Documentos classificados do Estado já não podem ser guardados em bases de empresas privadas como previa plano do ex-ministro. Também as informações de dados pessoais sensíveis passam a estar mais salvaguardada.

O Governo reformulou o plano que admitia colocar em empresas privadas, através do sistema de cloud computing, bases de dados com documentos classificados e sensíveis do Estado. O polémico plano, que o DN noticiou há cerca de um ano, foi contestado por toda a oposição e levou a uma intervenção da Comissão Nacional de Proteção de Dados (CNPD), acabando por ser suspenso.

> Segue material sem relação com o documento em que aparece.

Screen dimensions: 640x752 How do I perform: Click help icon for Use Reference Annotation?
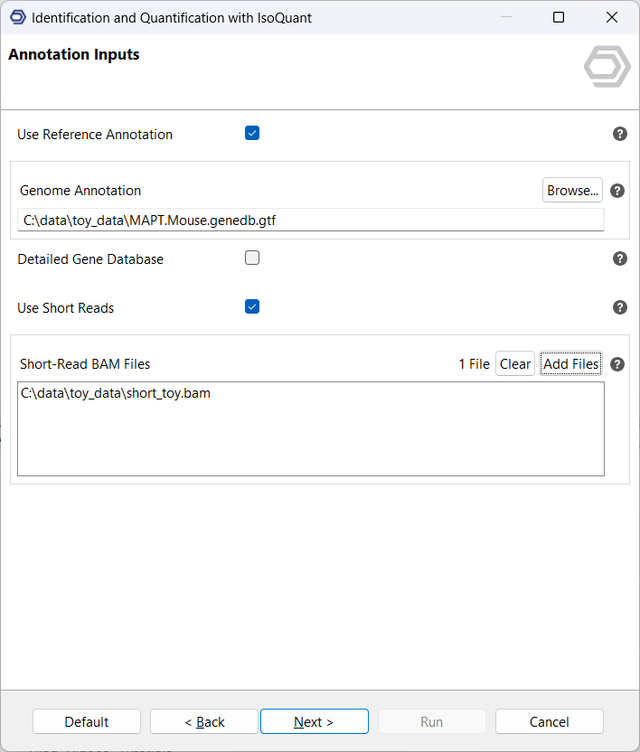click(x=620, y=134)
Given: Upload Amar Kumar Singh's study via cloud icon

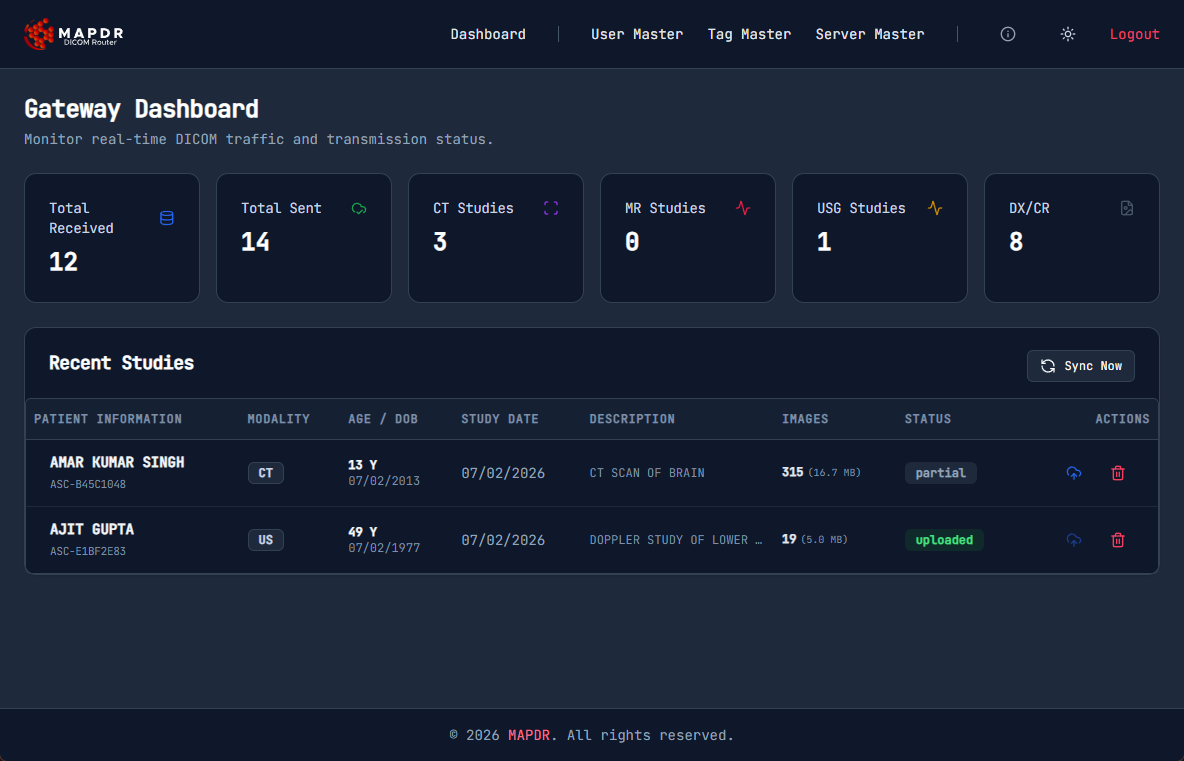Looking at the screenshot, I should [x=1074, y=473].
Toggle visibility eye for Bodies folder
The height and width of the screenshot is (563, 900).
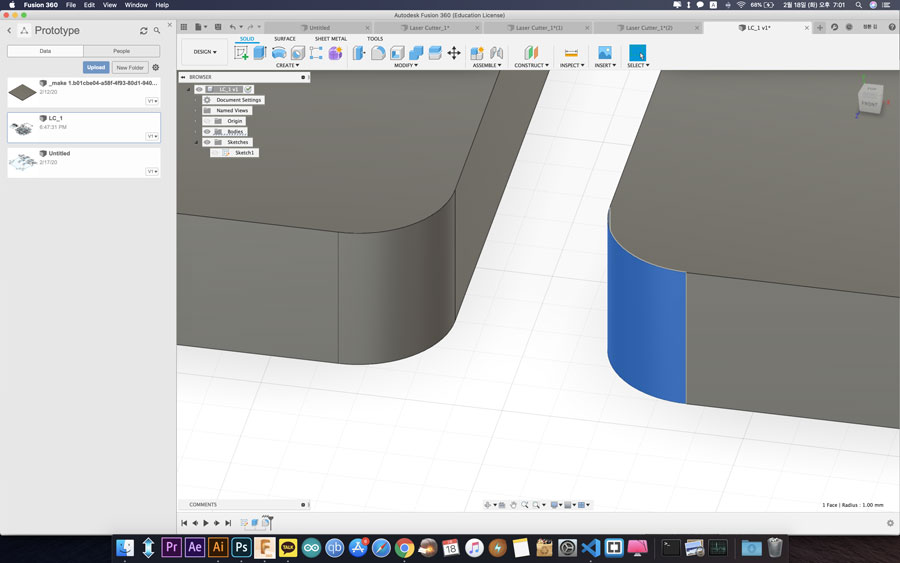coord(207,131)
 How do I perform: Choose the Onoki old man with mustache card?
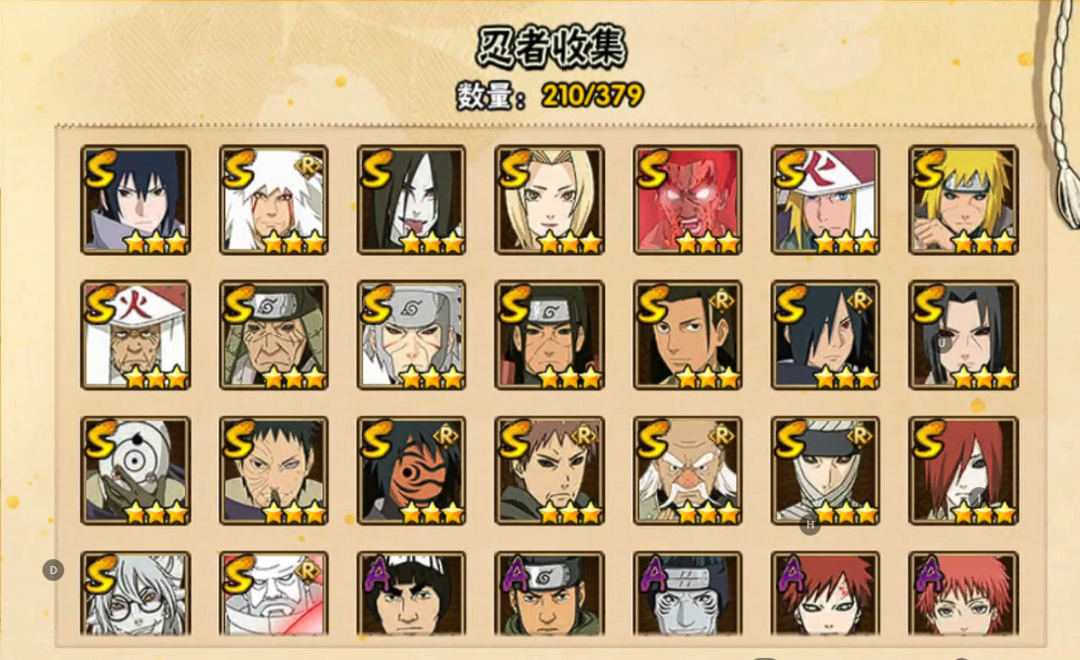687,471
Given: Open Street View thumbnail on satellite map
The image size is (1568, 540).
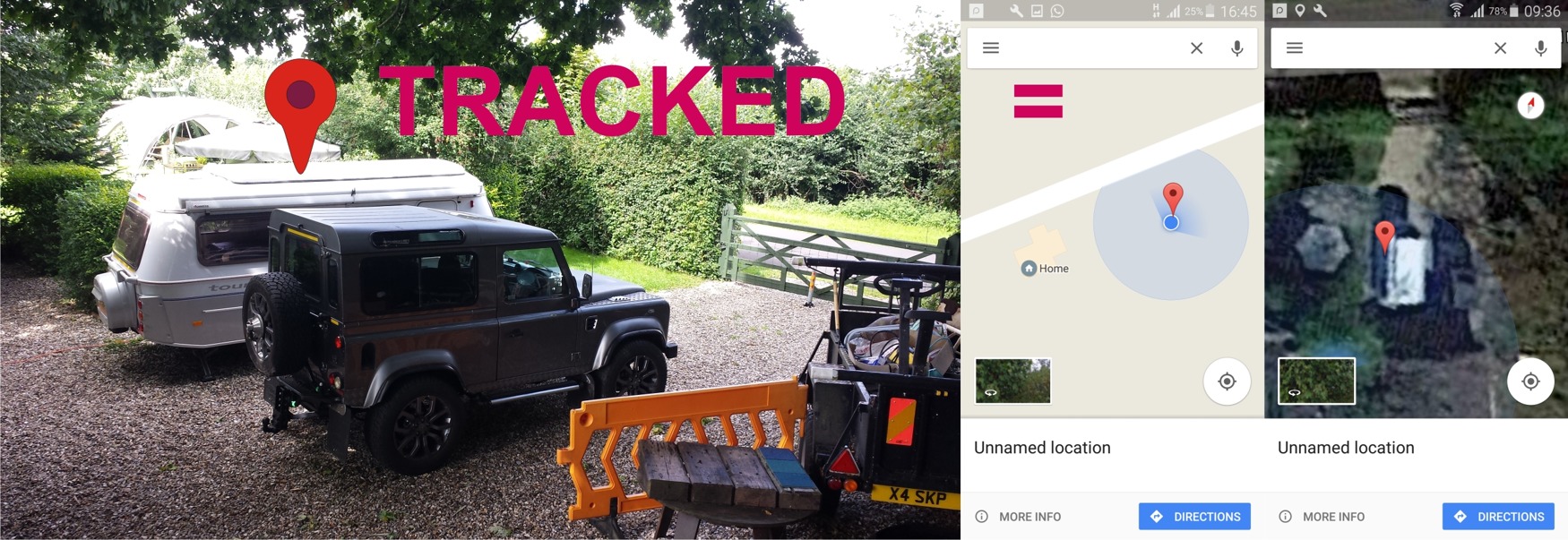Looking at the screenshot, I should pos(1316,381).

O novo documento da "estratégia para a racionalização dos centros de dados da administração pública - horizonte 2012/2016", a que o DN teve acesso, faz algumas alterações cirúrgicas essenciais, do ponto de vista da segurança das informações do Estado e dos cidadãos, nas soluções admitidas para a desejada redução de despesa. Enquanto no primeiro projeto era considerado "admissível" ou "preferencial" a migração para "nuvens" de empresas privadas de informação secreta e confidencial, no novo plano, estas hipóteses não são admitidas para guardar quaisquer dados classificados. Foi também acrescentada, ao tratamento da informação, uma linha de "dados sensíveis", que são os arquivos com dados pessoais, judiciários, bancários e fiscais, que no anterior plano não tinham atenção específica.